Production of Propanediols through In Situ Glycerol Hydrogenolysis via Aqueous Phase Reforming: A Review

Abstract

Production of 1,2-propanediol and 1,3-propanediol are identified as methods to reduce glycerol oversupply. Hence, glycerol hydrogenolysis is identified as a thermochemical conversion substitute; however, it requires an expensive, high-pressure pure hydrogen supply. Studies have been performed on other potential thermochemical conversion processes whereby aqueous phase reforming has been identified as an excellent substitute for the conversion process due to its low temperature requirement and high H2 yields, factors which permit the process of in-situ glycerol hydrogenolysis which requires no external H2 supply. Hence, this manuscript emphasizes delving into the possibilities of this concept to produce 1,2-propanediol and 1,3-propanediol without “breaking the bank” with expenses.

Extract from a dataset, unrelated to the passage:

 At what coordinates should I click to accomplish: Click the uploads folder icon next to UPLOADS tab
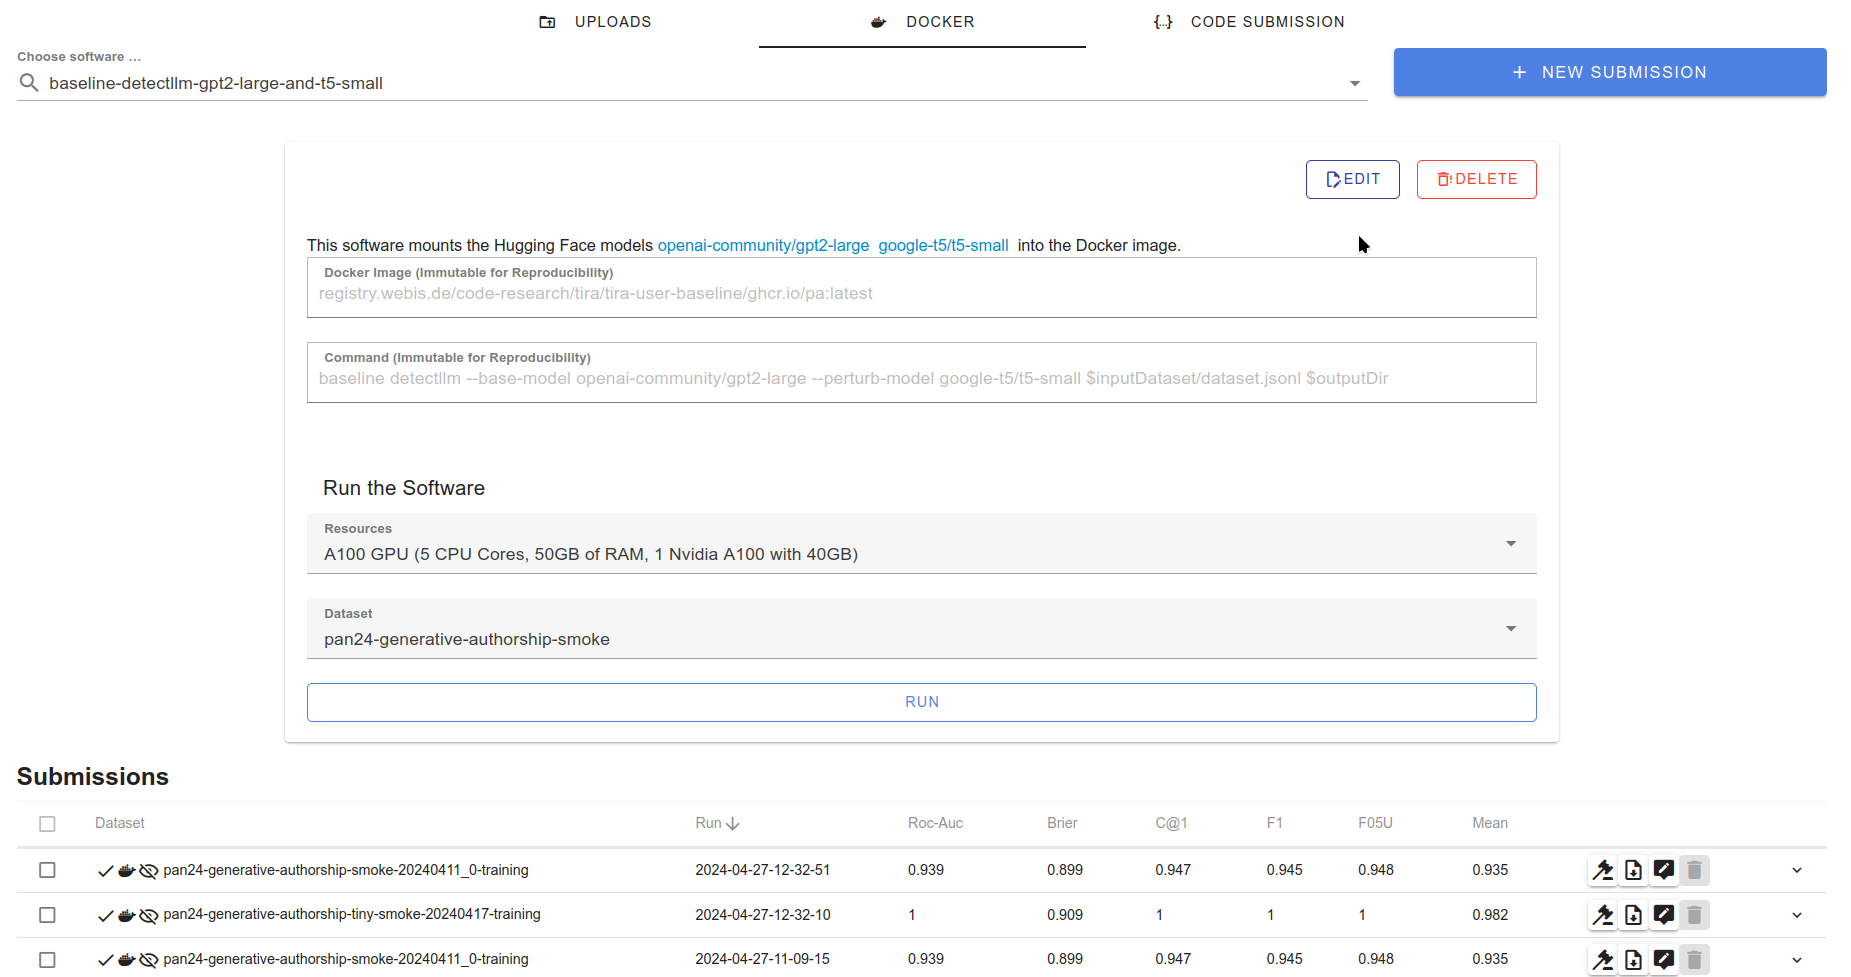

Various heterogenous catalysts of aqueous phase reforming (APR) and glycerol hydrogenolysis were identified, whereby the combination of a noble metal, support, and dopant with a good amount of Brønsted acid sites are identified as the key factors to ensure a high yield of 1,3-propanediol. However, for 1,2-propanediol, a Cu-based catalyst with decent basic support is observed to be the key for good yield and selectivity of product. The findings have shown that it is possible to produce high yields of both 1,2-propanediol and 1,3-propanediol via aqueous phase reforming, specifically 1,2-propanediol, for which some of the findings achieve better selectivity compared to direct glycerol hydrogenolysis to 1,2-propanediol. This is not the case for 1,3-propanediol, for which further studies need to be conducted to evaluate its feasibility.